Task to complete: Please report how many lines in the data below contain "computer". Nothing besides the number should be written.

Records drawn from a dataset:
⟨
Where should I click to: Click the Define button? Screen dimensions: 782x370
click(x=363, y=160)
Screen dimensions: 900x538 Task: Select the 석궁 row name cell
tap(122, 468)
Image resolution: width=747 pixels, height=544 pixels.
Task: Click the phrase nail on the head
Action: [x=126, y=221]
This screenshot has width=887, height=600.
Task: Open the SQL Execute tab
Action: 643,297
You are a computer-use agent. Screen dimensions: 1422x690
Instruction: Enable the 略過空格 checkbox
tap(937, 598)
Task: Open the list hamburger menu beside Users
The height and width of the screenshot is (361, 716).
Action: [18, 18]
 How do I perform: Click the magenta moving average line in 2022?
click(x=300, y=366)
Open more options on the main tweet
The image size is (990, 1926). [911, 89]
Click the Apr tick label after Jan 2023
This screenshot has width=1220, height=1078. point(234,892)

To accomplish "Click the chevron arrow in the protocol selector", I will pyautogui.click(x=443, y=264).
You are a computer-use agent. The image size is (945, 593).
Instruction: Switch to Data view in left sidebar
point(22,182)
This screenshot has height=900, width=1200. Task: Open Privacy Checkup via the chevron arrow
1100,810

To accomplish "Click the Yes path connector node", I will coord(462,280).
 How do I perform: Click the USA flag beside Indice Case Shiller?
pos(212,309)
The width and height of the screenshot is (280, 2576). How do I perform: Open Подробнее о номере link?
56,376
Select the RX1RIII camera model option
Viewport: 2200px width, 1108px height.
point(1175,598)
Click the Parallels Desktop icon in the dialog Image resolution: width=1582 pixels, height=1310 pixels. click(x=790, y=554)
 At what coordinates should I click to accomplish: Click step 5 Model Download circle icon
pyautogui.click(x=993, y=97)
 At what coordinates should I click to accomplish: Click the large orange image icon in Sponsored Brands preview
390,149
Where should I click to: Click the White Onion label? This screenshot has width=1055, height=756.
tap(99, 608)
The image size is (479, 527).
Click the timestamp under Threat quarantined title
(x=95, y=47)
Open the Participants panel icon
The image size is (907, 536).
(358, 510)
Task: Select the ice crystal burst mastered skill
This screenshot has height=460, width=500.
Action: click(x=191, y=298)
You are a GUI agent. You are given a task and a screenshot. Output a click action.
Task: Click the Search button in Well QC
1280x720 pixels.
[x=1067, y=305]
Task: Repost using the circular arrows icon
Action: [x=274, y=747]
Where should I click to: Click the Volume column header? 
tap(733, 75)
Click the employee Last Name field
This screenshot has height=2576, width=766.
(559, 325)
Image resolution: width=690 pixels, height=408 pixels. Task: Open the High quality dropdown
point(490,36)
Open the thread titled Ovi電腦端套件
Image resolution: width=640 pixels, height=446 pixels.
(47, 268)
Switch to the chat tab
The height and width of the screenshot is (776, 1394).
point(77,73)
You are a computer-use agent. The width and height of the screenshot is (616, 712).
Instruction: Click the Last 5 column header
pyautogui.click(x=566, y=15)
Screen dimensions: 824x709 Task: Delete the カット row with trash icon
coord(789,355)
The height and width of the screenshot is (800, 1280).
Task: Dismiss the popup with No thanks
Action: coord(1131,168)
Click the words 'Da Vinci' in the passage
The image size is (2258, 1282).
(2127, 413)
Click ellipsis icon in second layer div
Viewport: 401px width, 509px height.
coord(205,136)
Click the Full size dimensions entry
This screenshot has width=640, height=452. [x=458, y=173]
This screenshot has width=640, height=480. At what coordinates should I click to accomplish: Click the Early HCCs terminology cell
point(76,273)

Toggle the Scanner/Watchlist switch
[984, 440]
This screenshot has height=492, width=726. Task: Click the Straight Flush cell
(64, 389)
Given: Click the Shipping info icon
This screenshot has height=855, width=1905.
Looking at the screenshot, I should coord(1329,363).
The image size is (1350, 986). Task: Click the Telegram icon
⟩
Reply to the exercise: 3